Oh right… and there is queuing… but unfortunately neither on premises nor in the cloud ;)
OK I may be pushing the limits… but just out of curiosity…
Many thanks for your help and suggestions!
I'm puzzled as to how this could be done without an Orch. The only way I can think of would be along the lines of:
The receive port for the initial messages just 'eats' the messages,
e.g. subscribing these messages to a dummy Send port with the Null Adapter,
ignoring them totally.
You monitor the Shared document library with a receive port, looking for any ? any new? document there.
Any located documents are subscribed by a send port and sent downstream.
An orchestration based approach would be along the lines of:
Orch is triggered by a receive of the Initial notification of an 'upcoming' new file to the library. If your initial notification is request response (e.g. exposed web service, you can immediately and synchronously issue the response)

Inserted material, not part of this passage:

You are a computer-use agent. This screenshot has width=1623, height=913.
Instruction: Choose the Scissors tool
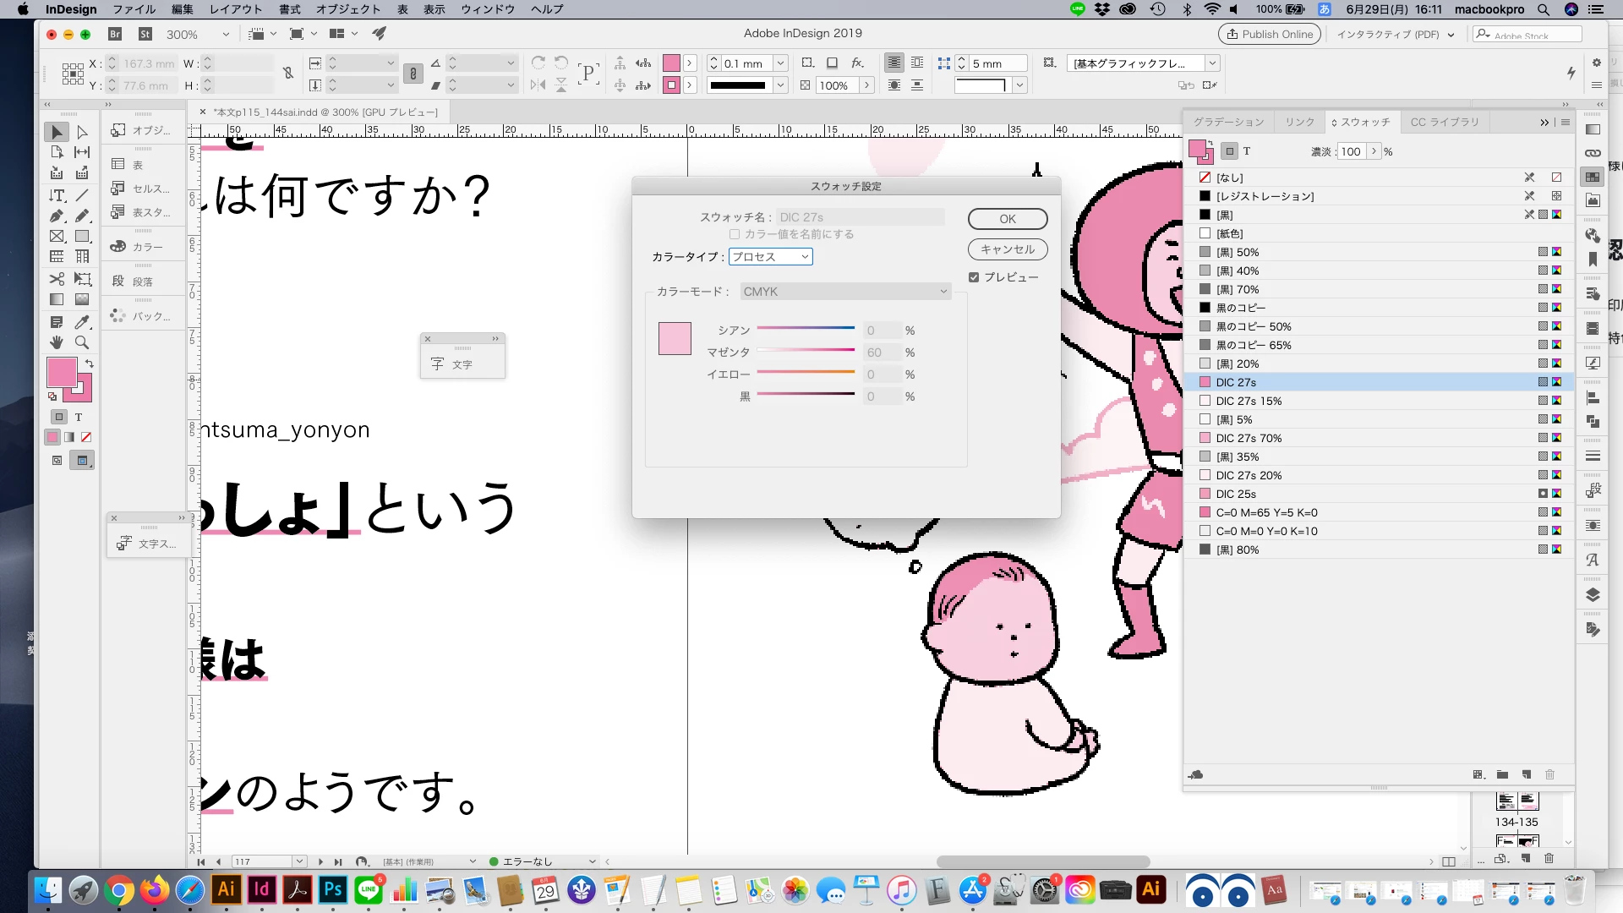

Another receive port is used to do the monitoring of availability and retrieval of the file from shared library, correlating to the original notification message (e.g. by filename, or other key)
A mechanism to handle the retry if the document isn't available, and potentially an eventual timeout, e.g. if the document never makes it to the shared library.
And on success, a send port to then send the document downstream
Placing the delay shape in the Orch will offer more scalability than e.g. using Thread.Sleep() or similar in custom adapter or pipeline code, since BTS just calculates ad stamps the 'awaken' timestamp on the SQL record and can then dehydrate the orch, freeing up the thread.
The 'is the file there yet?' check can be done with a retry loop, delaying after each failed check, with a parallel branch with a timeout e.g. after an hour or so.
The polling interval can be controlled in the receive location, so I do not understand what you mean by there is no time based subscriptions in Biztalk. You also have a schedule window.
One way to introduce delay is to send that initial message to an internal webservice, which will simply post back the message to Biztalk after a specified time interval.
There are also loopback adapters, which simply post the message back into the messagebox. This can be ammended to add a delay.